▶ **TASK BRIEF**:
Copy all of the entries below, swapping every occurrence of "Image resolution" for "Image dimensions" and leaving everything else unchanged.

#####

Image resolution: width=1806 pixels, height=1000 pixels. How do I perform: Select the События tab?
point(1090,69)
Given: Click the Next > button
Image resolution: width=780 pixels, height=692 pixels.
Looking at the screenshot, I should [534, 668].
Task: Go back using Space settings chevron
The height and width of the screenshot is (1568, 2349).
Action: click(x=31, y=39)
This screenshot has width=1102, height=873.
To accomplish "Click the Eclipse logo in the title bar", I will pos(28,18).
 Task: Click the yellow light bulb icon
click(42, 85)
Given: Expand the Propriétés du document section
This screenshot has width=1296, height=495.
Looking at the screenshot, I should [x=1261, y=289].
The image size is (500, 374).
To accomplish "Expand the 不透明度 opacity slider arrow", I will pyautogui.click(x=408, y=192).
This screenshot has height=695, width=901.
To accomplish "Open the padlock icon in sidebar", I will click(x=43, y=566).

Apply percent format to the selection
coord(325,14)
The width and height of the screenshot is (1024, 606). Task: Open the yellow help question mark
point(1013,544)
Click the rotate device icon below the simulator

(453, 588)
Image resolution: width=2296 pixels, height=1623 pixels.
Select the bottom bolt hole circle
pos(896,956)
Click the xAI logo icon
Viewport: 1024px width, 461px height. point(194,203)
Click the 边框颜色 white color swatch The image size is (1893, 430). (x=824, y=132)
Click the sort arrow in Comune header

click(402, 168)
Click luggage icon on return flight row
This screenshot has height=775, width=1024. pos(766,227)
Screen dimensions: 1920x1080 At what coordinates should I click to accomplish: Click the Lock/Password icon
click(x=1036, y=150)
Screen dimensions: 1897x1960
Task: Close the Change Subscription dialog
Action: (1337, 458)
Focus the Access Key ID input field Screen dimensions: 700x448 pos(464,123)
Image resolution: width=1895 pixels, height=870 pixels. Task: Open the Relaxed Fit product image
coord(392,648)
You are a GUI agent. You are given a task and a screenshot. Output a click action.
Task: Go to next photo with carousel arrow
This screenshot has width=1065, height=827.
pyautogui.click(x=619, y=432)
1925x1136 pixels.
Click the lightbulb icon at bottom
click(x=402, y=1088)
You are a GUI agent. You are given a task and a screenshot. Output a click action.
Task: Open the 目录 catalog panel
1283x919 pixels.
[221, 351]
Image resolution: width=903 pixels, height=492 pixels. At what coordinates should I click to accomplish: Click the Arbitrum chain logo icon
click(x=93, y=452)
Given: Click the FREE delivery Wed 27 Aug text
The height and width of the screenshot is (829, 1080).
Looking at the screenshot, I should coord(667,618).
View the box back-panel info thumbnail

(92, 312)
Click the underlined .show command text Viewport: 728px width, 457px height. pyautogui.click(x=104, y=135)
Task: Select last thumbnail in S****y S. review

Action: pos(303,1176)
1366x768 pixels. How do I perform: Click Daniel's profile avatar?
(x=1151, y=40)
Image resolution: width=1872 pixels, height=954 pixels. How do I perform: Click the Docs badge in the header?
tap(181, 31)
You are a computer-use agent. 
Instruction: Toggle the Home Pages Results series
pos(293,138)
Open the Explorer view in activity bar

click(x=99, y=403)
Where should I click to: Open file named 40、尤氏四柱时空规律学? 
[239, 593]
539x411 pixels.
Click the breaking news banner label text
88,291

#####

▶ **ANSWER TO THIS TASK**:
Image dimensions: width=1806 pixels, height=1000 pixels. How do I perform: Select the События tab?
point(1090,69)
Given: Click the Next > button
Image dimensions: width=780 pixels, height=692 pixels.
Looking at the screenshot, I should [534, 668].
Task: Go back using Space settings chevron
The height and width of the screenshot is (1568, 2349).
Action: click(x=31, y=39)
This screenshot has width=1102, height=873.
To accomplish "Click the Eclipse logo in the title bar", I will pos(28,18).
 Task: Click the yellow light bulb icon
click(42, 85)
Given: Expand the Propriétés du document section
This screenshot has width=1296, height=495.
Looking at the screenshot, I should [x=1261, y=289].
The image size is (500, 374).
To accomplish "Expand the 不透明度 opacity slider arrow", I will pyautogui.click(x=408, y=192).
This screenshot has height=695, width=901.
To accomplish "Open the padlock icon in sidebar", I will click(x=43, y=566).

Apply percent format to the selection
coord(325,14)
The width and height of the screenshot is (1024, 606). Task: Open the yellow help question mark
point(1013,544)
Click the rotate device icon below the simulator

(453, 588)
Image dimensions: width=2296 pixels, height=1623 pixels.
Select the bottom bolt hole circle
pos(896,956)
Click the xAI logo icon
Viewport: 1024px width, 461px height. point(194,203)
Click the 边框颜色 white color swatch The image size is (1893, 430). (x=824, y=132)
Click the sort arrow in Comune header

click(402, 168)
Click luggage icon on return flight row
This screenshot has height=775, width=1024. pos(766,227)
Screen dimensions: 1920x1080 At what coordinates should I click to accomplish: Click the Lock/Password icon
click(x=1036, y=150)
Screen dimensions: 1897x1960
Task: Close the Change Subscription dialog
Action: (1337, 458)
Focus the Access Key ID input field Screen dimensions: 700x448 pos(464,123)
Image dimensions: width=1895 pixels, height=870 pixels. Task: Open the Relaxed Fit product image
coord(392,648)
You are a GUI agent. You are given a task and a screenshot. Output a click action.
Task: Go to next photo with carousel arrow
This screenshot has width=1065, height=827.
pyautogui.click(x=619, y=432)
1925x1136 pixels.
Click the lightbulb icon at bottom
click(x=402, y=1088)
You are a GUI agent. You are given a task and a screenshot. Output a click action.
Task: Open the 目录 catalog panel
1283x919 pixels.
[221, 351]
Image dimensions: width=903 pixels, height=492 pixels. At what coordinates should I click to accomplish: Click the Arbitrum chain logo icon
click(x=93, y=452)
Given: Click the FREE delivery Wed 27 Aug text
The height and width of the screenshot is (829, 1080).
Looking at the screenshot, I should coord(667,618).
View the box back-panel info thumbnail

(92, 312)
Click the underlined .show command text Viewport: 728px width, 457px height. pyautogui.click(x=104, y=135)
Task: Select last thumbnail in S****y S. review

Action: pos(303,1176)
1366x768 pixels. How do I perform: Click Daniel's profile avatar?
(x=1151, y=40)
Image dimensions: width=1872 pixels, height=954 pixels. How do I perform: Click the Docs badge in the header?
tap(181, 31)
You are a computer-use agent. 
Instruction: Toggle the Home Pages Results series
pos(293,138)
Open the Explorer view in activity bar

click(x=99, y=403)
Where should I click to: Open file named 40、尤氏四柱时空规律学? 
[239, 593]
539x411 pixels.
Click the breaking news banner label text
88,291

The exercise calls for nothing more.